ST. PAUL, Minn. - The good news, is that overall mosquito numbers are dropping across the Twin Cities.
The bad news, the stuff that makes headlines, is that the risk of contracting the West Nile virus risk is increasing this week, according to the Metropolitan Mosquito Control District
A number of recent mosquito samples collected by MMCD as part of its West Nile virus risk reduction program have tested positive for the virus.
So far in 2013 29 cases of West Nile virus have been confirmed across 19 different counties in Minnesota. Two of those cases have resulted in death.

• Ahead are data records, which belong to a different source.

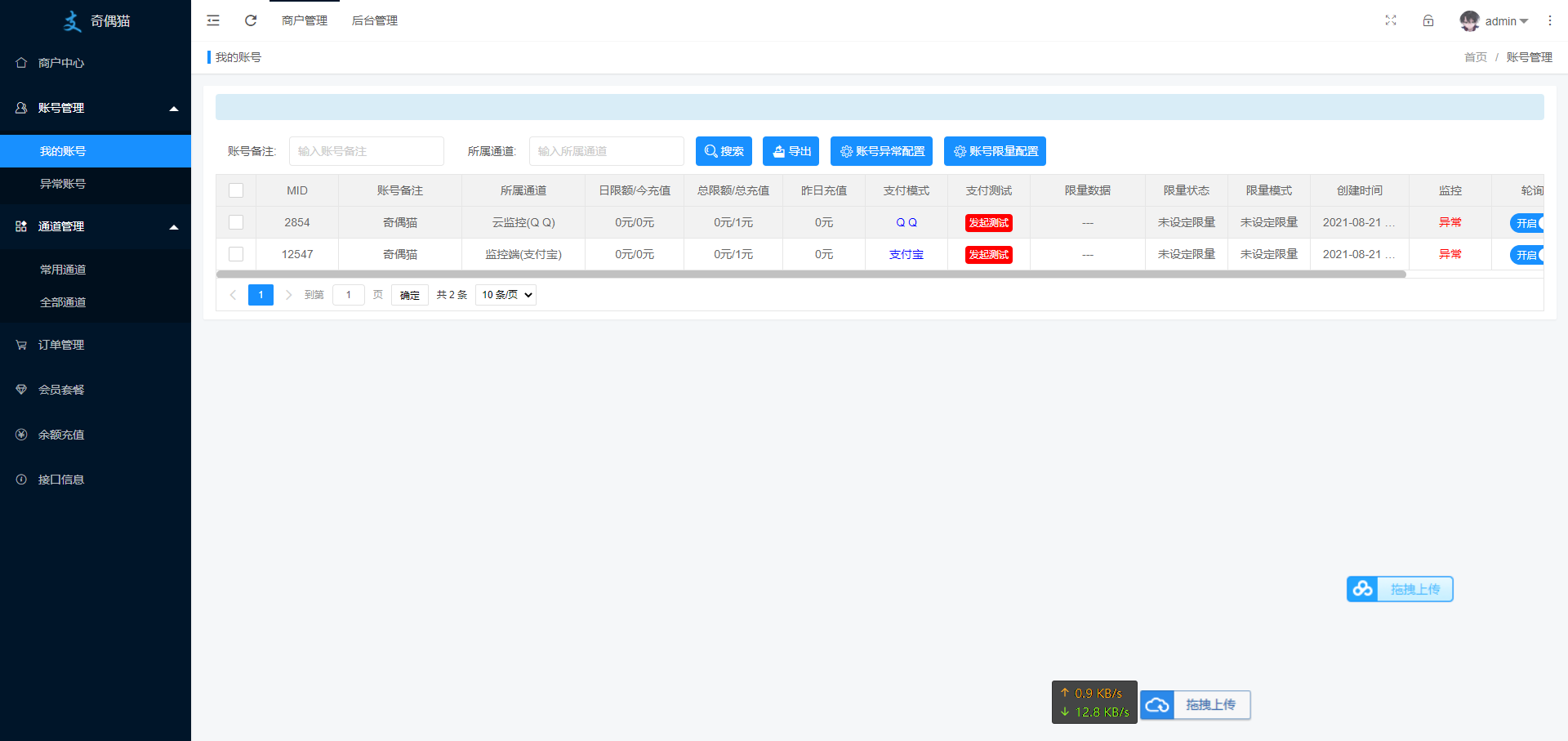Click the 账号备注 input field
The width and height of the screenshot is (1568, 741).
coord(367,151)
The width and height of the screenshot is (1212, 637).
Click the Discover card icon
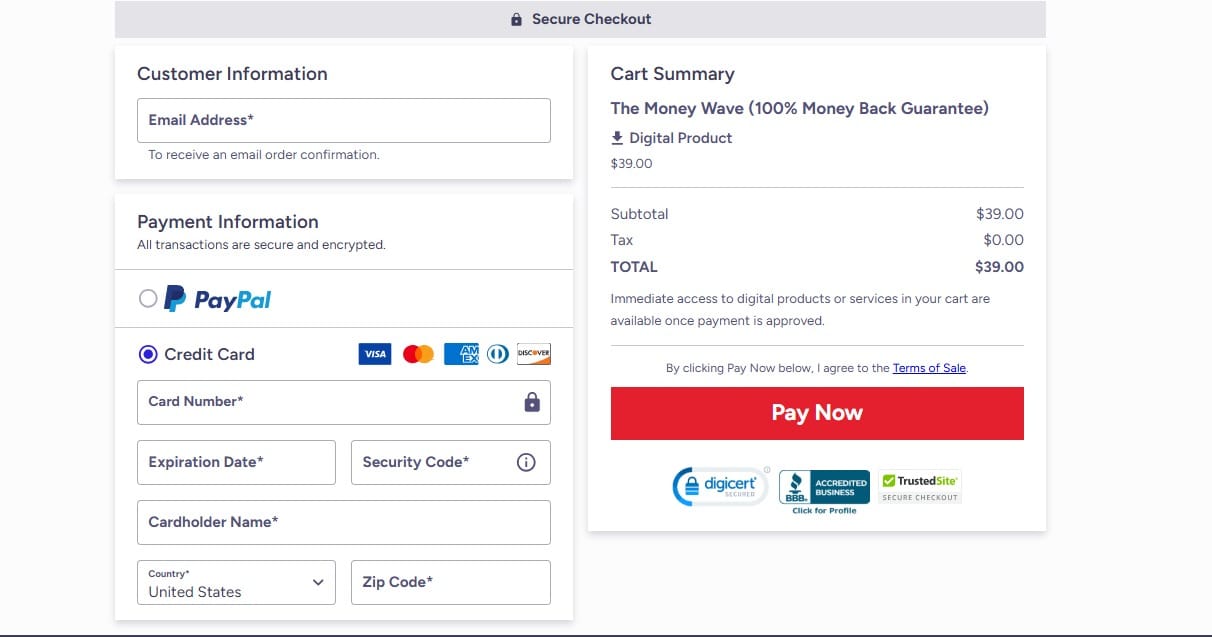click(x=534, y=353)
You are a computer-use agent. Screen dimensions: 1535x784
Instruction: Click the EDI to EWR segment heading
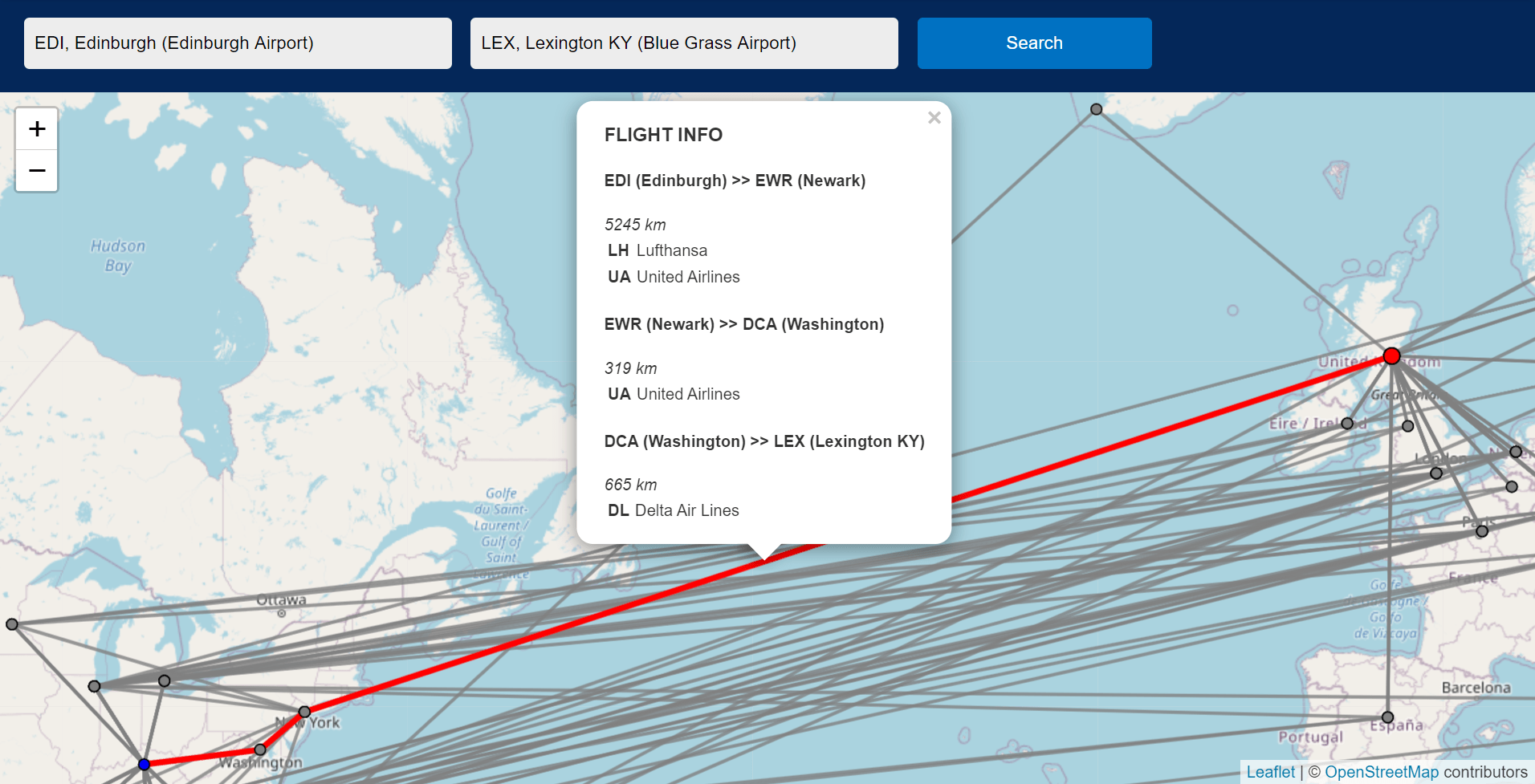(735, 181)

"West Nile risk typically peaks near the end of August in Minnesota, and because surveillance has recently detected an uptick in disease bearing species it is especially important that we continue to take common sense precautions to avoid mosquito bites" said Kirk Johnson, MMCD vector ecologist.
Mosquito control experts say residents enjoying outdoor activities during this warm, dry period should continue to pack and use mosquito repellent, even if mosquito levels seem tolerable.
While most mosquitoes don't carry West Nile virus, the species that do are often more abundant late in the summer.
Here's how you can help reduce your risk for West Nile virus:
- Check yards and neighborhoods for water-holding containers and recycle or dump
them out (it can take less than a week for mosquitoes to develop in standing water),
- Make sure window screens are in good repair
- Wear long-sleeved, loose-fitting, light-colored clothing
- Use mosquito repellent (carefully follow label directions)
- Whenever possible, avoid prolonged outdoor activity at dawn and dusk when mosquitoes are most active.
Not all mosquitoes carry the virus, and most people who are exposed to West Nile don't get sick. While anyone can develop West Nile illness, the elderly, and those with compromised immune systems are at greater risk and should take special care to avoid mosquito bites.